▶ **MATERIAL FOR THE TASK**
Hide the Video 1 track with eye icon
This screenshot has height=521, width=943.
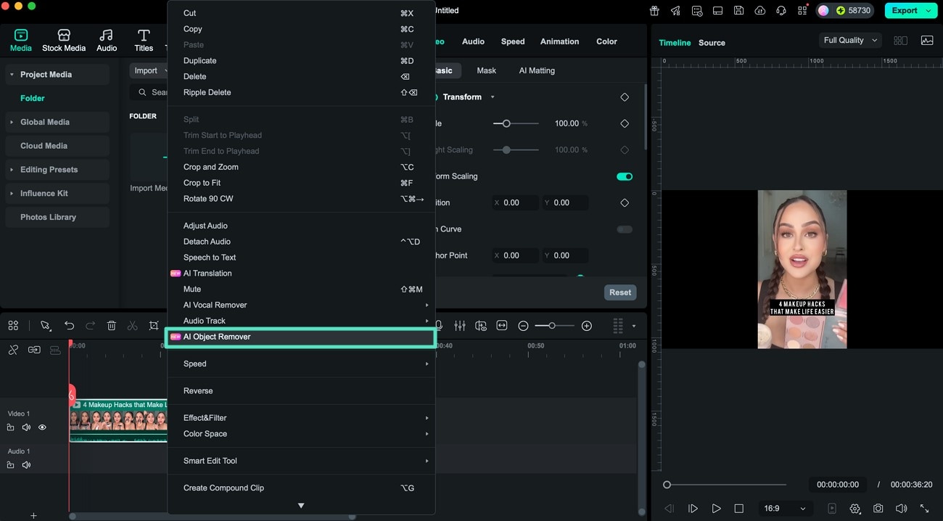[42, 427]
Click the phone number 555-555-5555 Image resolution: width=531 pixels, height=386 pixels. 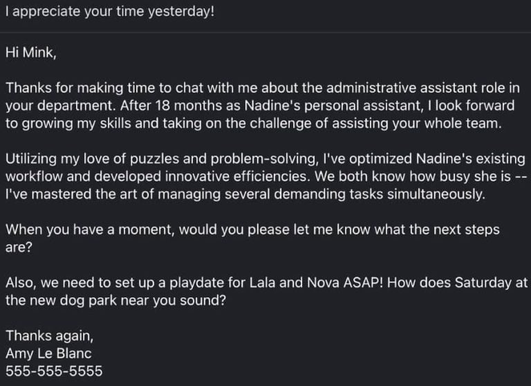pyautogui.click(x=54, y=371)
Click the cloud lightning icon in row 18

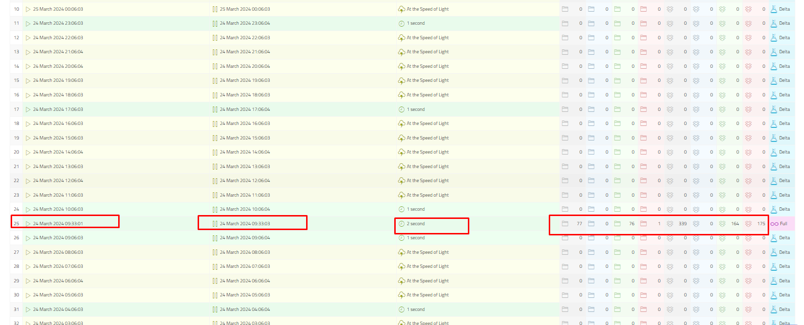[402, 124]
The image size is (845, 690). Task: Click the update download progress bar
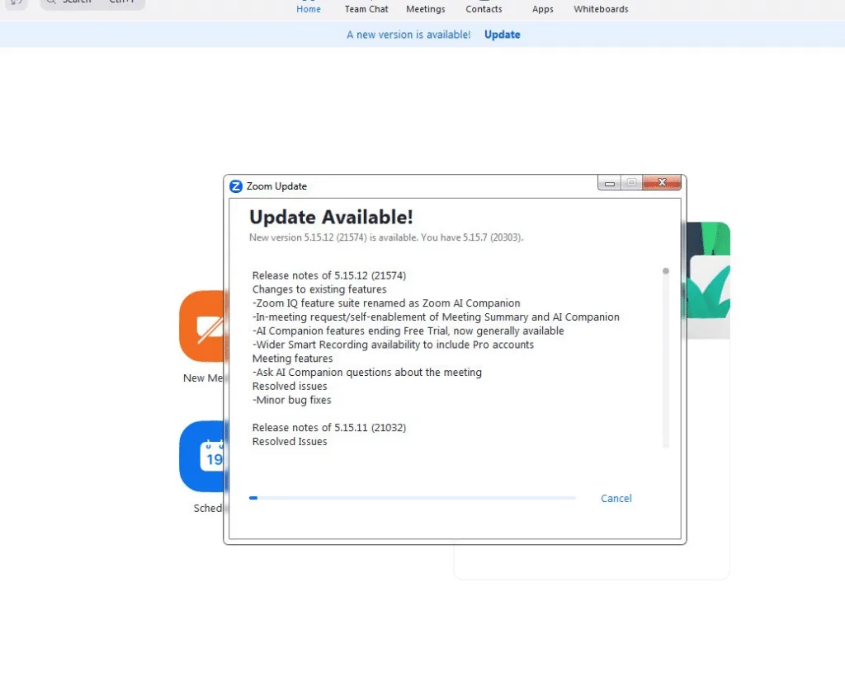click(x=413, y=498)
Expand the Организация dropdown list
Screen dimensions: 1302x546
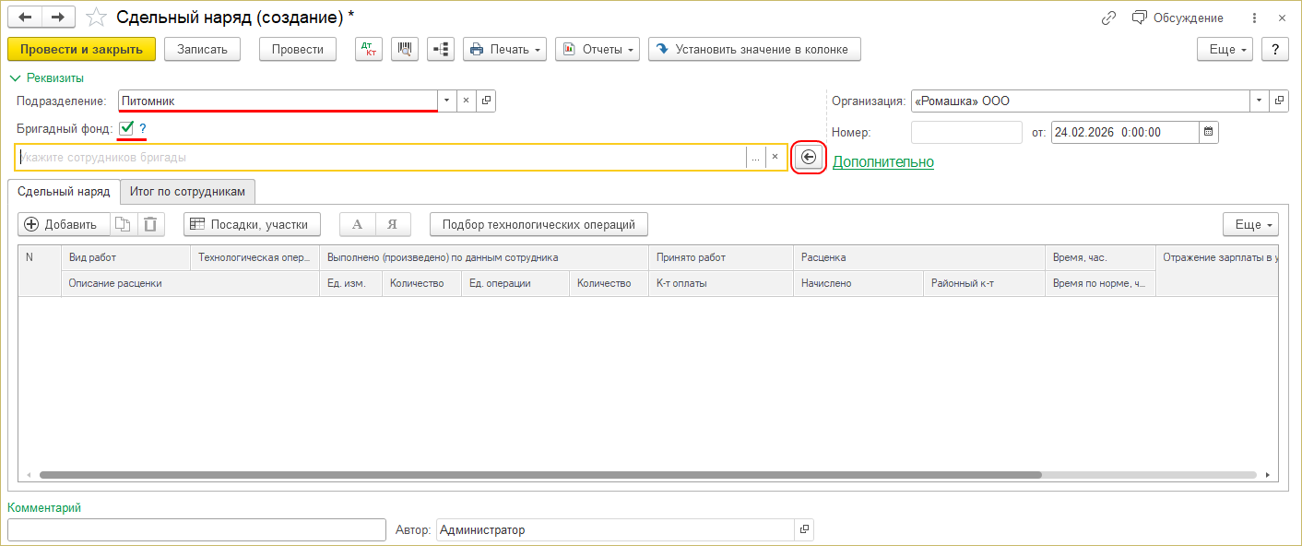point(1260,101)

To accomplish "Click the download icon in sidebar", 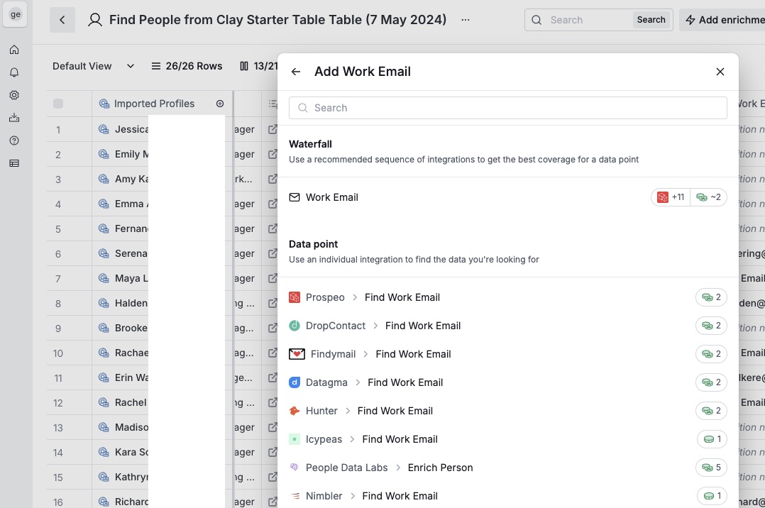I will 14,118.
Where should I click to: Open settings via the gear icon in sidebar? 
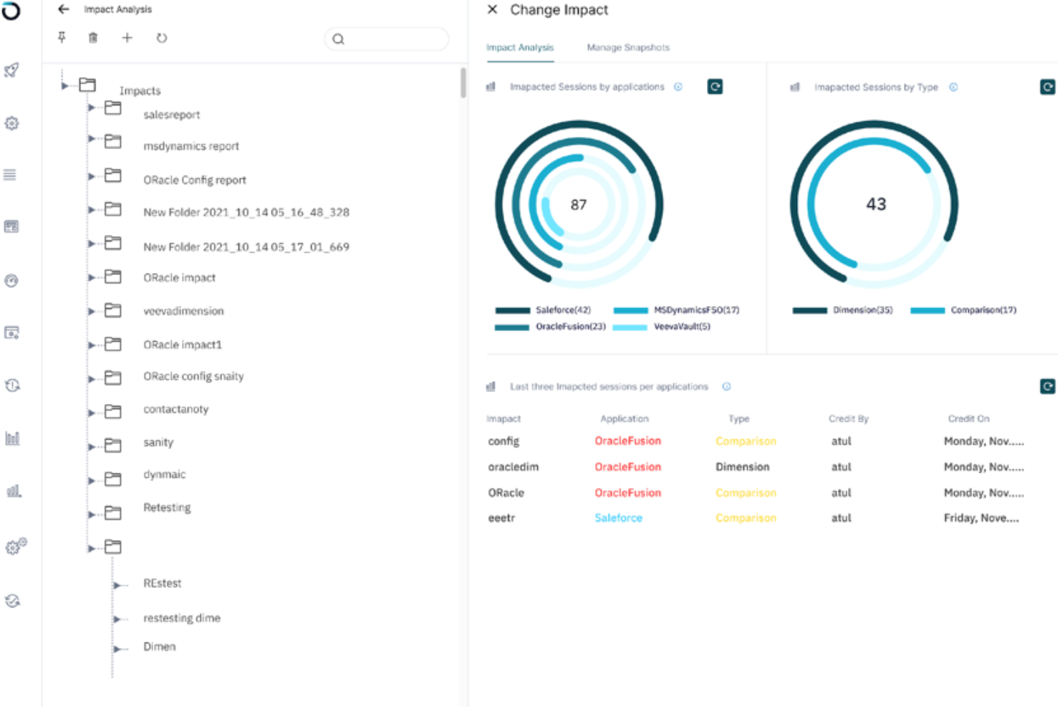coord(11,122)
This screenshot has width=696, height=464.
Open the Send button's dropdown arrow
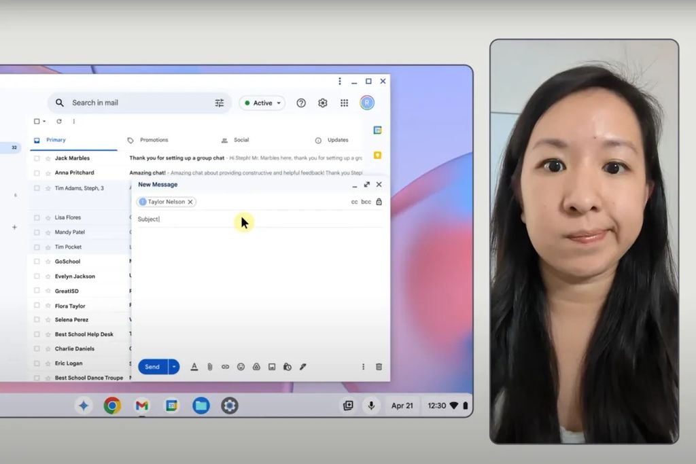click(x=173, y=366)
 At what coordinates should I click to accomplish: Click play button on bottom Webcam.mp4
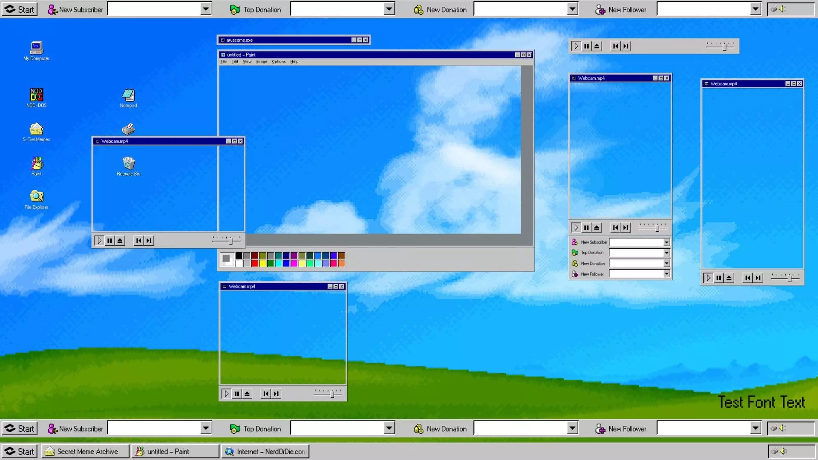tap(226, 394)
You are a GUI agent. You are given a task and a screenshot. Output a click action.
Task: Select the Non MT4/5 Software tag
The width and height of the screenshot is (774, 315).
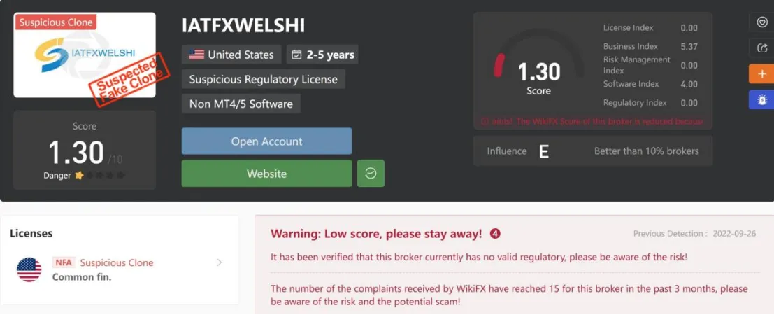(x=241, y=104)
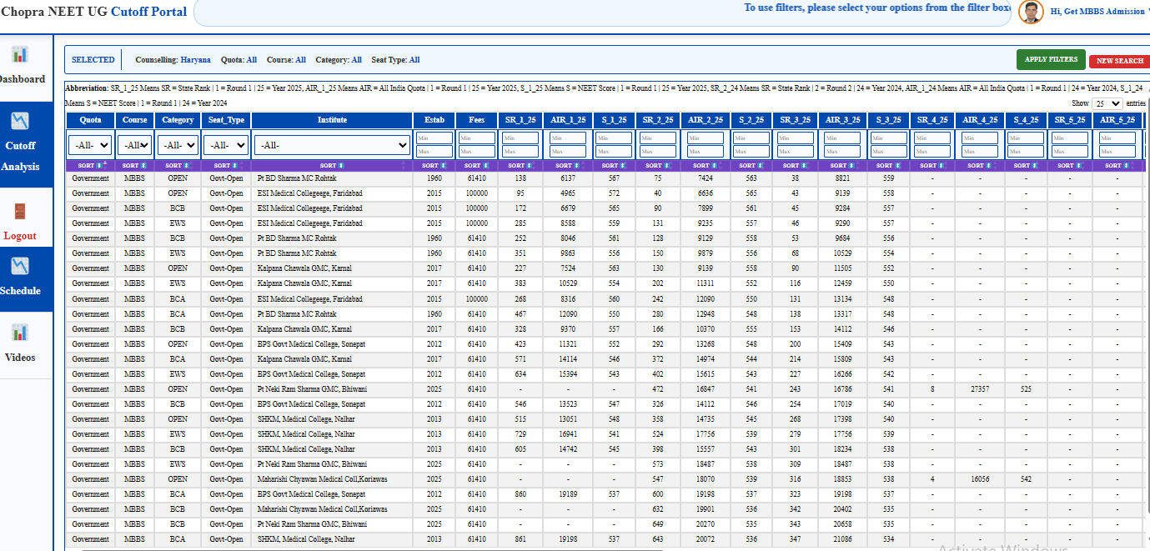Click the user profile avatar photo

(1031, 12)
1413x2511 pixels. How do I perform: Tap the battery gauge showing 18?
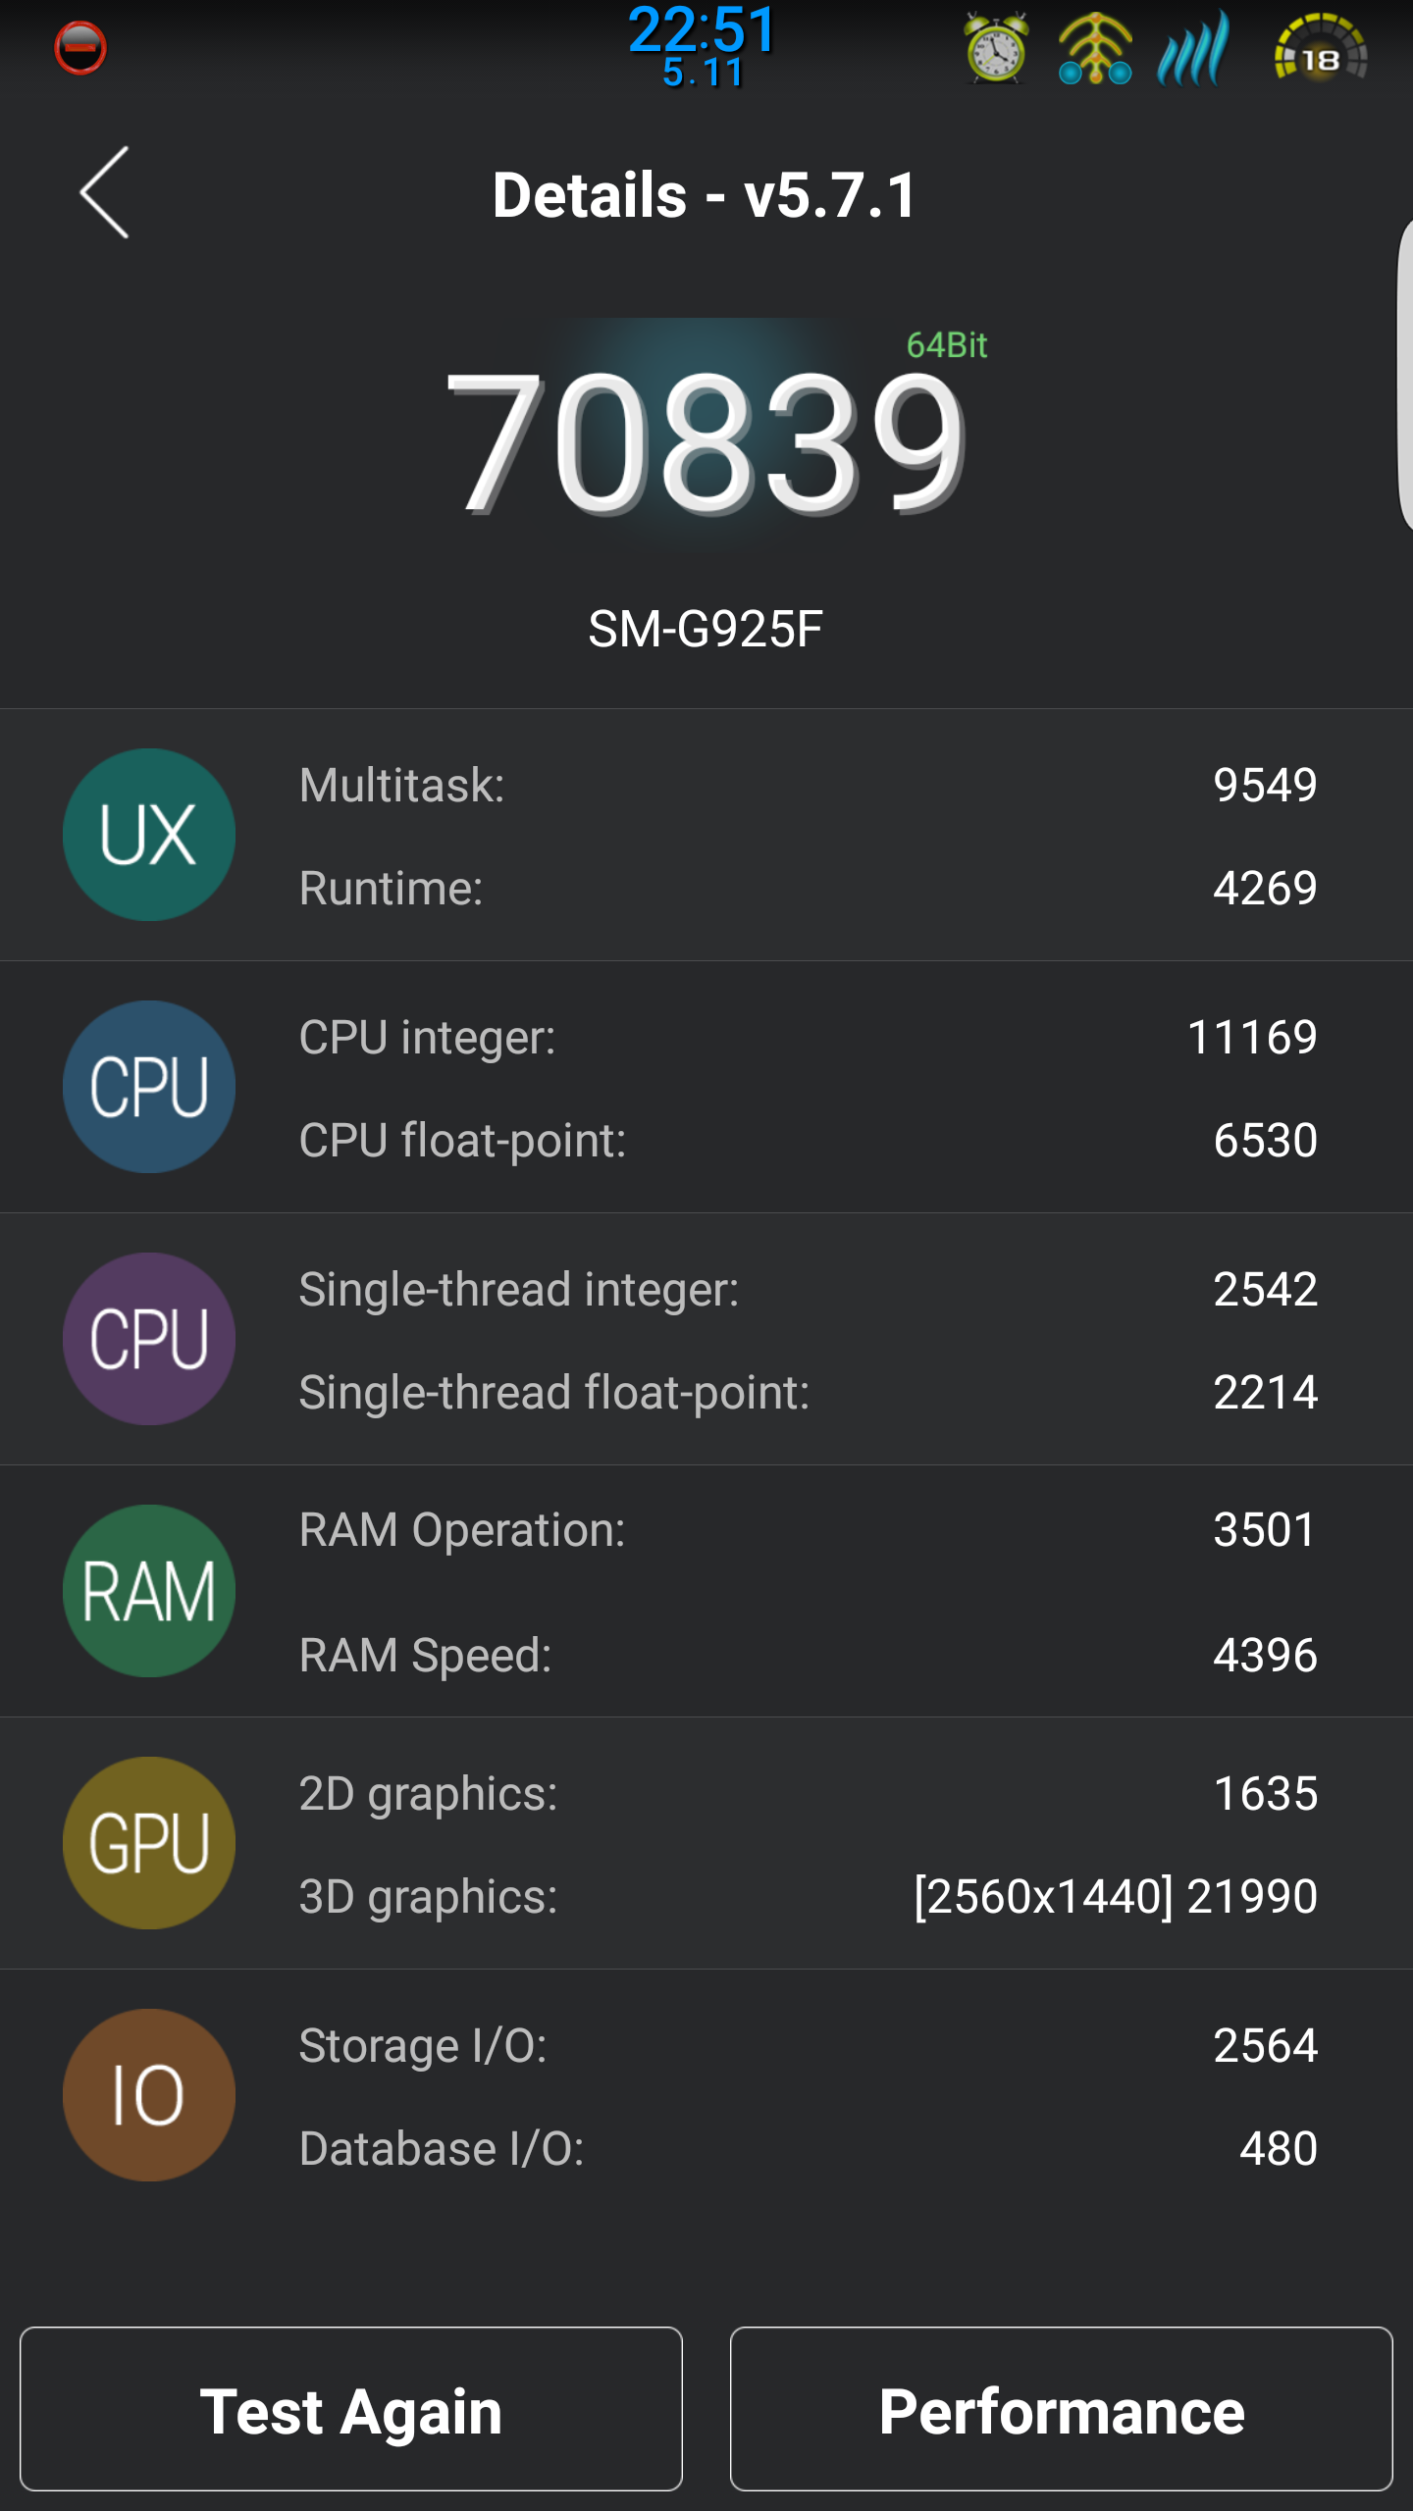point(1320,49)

▶ **ASSIGNED TASK**
Starting at the line above that has "This screenshot has width=696, height=464." and ending at the line that has "Task: Select the Non MT4/5 Software tag", copy each line exactly, leaving the pictures out and adding nothing.

▶ **EXERCISE SOLUTION**
This screenshot has width=696, height=464.
Open the Send button's dropdown arrow
click(x=173, y=366)
 At what coordinates should I click to accomplish: Click play button on bottom Webcam.mp4
tap(226, 394)
You are a GUI agent. You are given a task and a screenshot. Output a click action.
Task: Select the Non MT4/5 Software tag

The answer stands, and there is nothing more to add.